Comparative analyses of various CNI sparing strategies

Our study included 18 children with SDNS and 11 with SRNS. The majority were male. It was observed that the most common CNI sparing agent used was rituximab in 19 (65%) followed by cyclophosphamide in 6 (20.7%), methotrexate in 2 (6.9%) while mycophenolate was used in only one patient of SDNS. All 29 patients were followed for 25 of these patients were followed up for 12 months. Sustained remission was seen in 9 out of 25 children (36%) and 66.6% of these patients were given Rituximab (3 infusions of 375 mg/m2 in majority) as CNI sparing agent. The mean time to first relapse was 5.6 months and there was a reduction in incidence relapse rate from 1.55 to 0.82 relapses/patient year. At twelve months follow up, all patients (n=17) on rituximab therapy were in remission (88.8% complete remission, 11.7% partial remission); 3 (75%) patients on oral cyclophosphamide were in CR while one was in PR; both patients on methotrexate were in complete remission; the only patient of SDNS who was given mycophenolate was in complete remission at 12 months with no relapse. Only one patient was in non remission at 1 year (SDNS patient; given cyclophosphamide). There was a significant decline in mean serum creatinine levels after switching therapy from CNI to other less nephrotoxic agents (p=0.001). No major side effects were seen with any of the therapy.

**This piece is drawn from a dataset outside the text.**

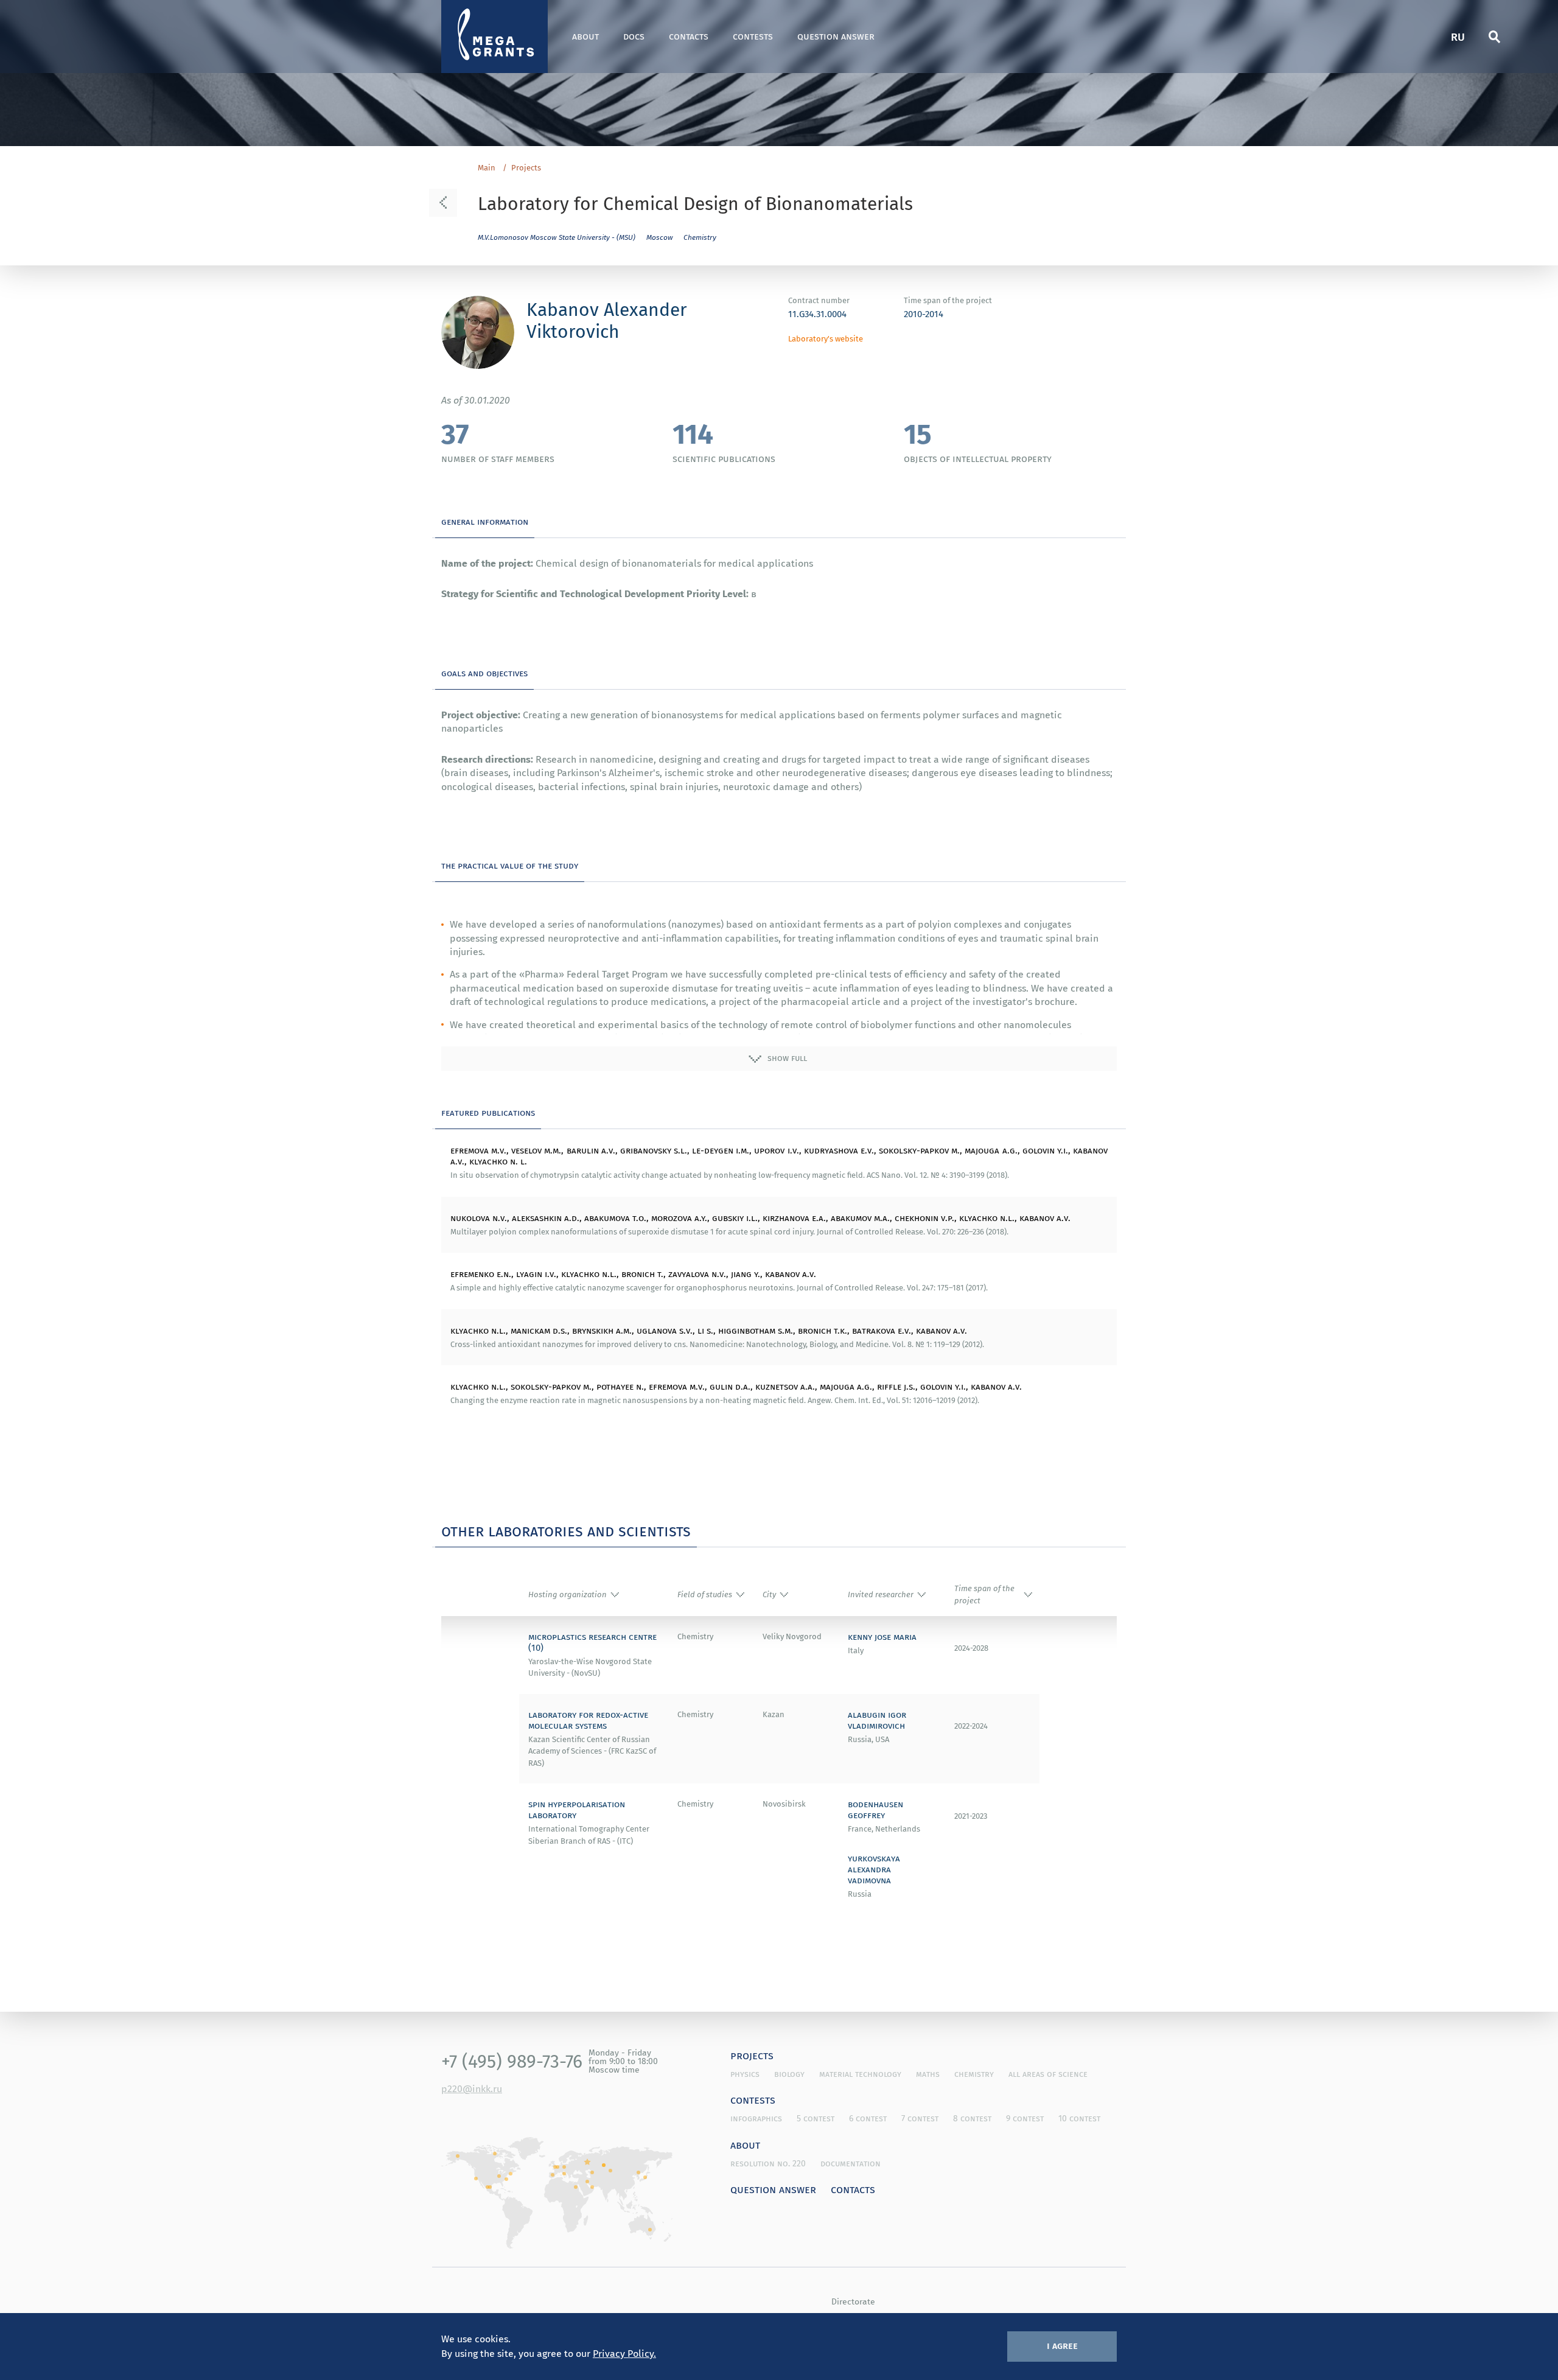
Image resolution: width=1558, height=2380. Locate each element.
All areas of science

Comparative analysis of various treatment strategies used is attached as png image. 

Conclusions:

Rituximab was the most commonly used CNI sparing agent and appears to be an effective and safe option for maintaining remission in patients of SDNS and SRNS who have already received CNI for a long term; though further long term follow up studies are needed.  

I have no potential conflict of interest to disclose.

I did not use generative AI and AI-assisted technologies in the writing process.